Ide played central roles in transforming the debt-ridden Japanese National Railways into seven JR group firms and then in taming JR West into a company with annual revenues of 1 trillion yen. Nanya supported the carrier throughout the transition period as Ide’s right-hand man.
“I learned from the former president to watch the trend of the times and act in advance before others start moving,” Nanya said in a recent interview. JR West is one of the seven JR group firms born in 1987 with the dissolution of JNR. In October, the carrier managed to list its shares on the stock markets.
The new president now faces the important task of making JR West a truly private firm, which means not only overseeing its breakaway from government control but also helping its management and employees shed the characteristics of bureaucracy. Of 2 million outstanding JR West shares, the government holds about 630,000. The government plans to sell those shares as early as possible, but it is likely to be some time before all the shares make it onto the stock market, considering the number of shares of other JR group firms that are still in government hands. Unless those shares are sold to the public, the Osaka-based carrier’s legal status remains government-affiliated.
Still, Nanya is optimistic. “Shares of Central Japan Railway Co. (JR Tokai) are scheduled to be listed on the stock markets this year,” Nanya said. “Idealistically speaking, we hope to list our remaining shares next year.” But even if the government sells its shares in the company, a strong public-sector attitude could linger.
Because most JR West employees worked for the state-run JNR and are employees of a large company, they have adopted a bureaucratic way that may sometimes appear arrogant, Nanya said. “People compliment us by saying our services have shown much improvement,” he said. “But it is only in comparison with the former JNR. “We must prove we can become a truly private company in terms of our business attitude and the company’s policymaking process.”

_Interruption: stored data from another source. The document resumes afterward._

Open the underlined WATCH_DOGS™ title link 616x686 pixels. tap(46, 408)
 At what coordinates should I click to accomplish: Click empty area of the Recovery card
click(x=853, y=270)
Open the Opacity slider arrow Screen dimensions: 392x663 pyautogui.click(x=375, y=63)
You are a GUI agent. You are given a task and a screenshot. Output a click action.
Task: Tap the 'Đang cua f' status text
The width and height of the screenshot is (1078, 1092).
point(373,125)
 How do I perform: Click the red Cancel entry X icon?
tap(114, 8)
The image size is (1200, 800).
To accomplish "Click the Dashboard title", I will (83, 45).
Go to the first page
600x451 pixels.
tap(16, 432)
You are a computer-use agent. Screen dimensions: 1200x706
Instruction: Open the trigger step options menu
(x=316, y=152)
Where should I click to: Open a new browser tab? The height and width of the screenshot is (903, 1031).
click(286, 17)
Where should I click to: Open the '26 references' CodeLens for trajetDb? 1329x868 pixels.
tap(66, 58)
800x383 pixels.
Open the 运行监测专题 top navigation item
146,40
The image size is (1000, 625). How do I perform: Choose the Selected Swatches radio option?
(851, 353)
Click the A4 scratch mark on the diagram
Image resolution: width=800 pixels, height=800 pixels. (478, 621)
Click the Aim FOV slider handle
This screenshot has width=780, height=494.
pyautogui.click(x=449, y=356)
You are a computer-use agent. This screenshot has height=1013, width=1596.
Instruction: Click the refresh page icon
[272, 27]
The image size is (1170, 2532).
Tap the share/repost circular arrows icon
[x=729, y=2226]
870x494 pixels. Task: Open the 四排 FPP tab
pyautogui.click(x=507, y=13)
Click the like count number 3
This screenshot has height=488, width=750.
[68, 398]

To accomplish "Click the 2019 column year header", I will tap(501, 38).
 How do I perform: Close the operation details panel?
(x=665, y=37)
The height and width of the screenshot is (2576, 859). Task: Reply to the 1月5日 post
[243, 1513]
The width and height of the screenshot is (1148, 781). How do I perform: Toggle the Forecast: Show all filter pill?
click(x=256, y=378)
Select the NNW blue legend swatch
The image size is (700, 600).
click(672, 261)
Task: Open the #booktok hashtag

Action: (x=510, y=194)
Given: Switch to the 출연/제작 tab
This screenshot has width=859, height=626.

In dealing with the huge JNR debt problem, Nanya is following Ide’s lead in rejecting the government’s move to seek the JR group’s support in resolving the issue. JR firms took over 40 percent of the 37.1 trillion yen JNR debt and unlike the government have been steadily repaying their share, Nanya said.
“We are not responsible for the rest of the debt left to the semigovernmental JNR Settlement Corp.,” he said. “And the government should resolve the issue as a fiscal problem along with other outstanding government debts of about 250 trillion yen.” The government, which is now looking for financial sources to resolve the debt, is discussing various ideas, including creating a new bullet-train tax and asking JR group firms to accept an additional financial burden.
Dismissing those ideas, Nanya said, “Imposing a new tax on users of JR services or accepting a further financial burden is impossible because we cannot explain these things to our customers or shareholders.” JR West has launched many non-railway businesses, including convenience stores, travel agencies and hotels. In March 1995, the carrier opened a new hotel adjacent to JR Okayama Station. It is now constructing a new Kyoto Station building that will be completed in September. “We don’t intend to undertake such large-scale projects in the future,” Nanya said. “Rather, we want to find new business that will serve the local community around our railway stations.”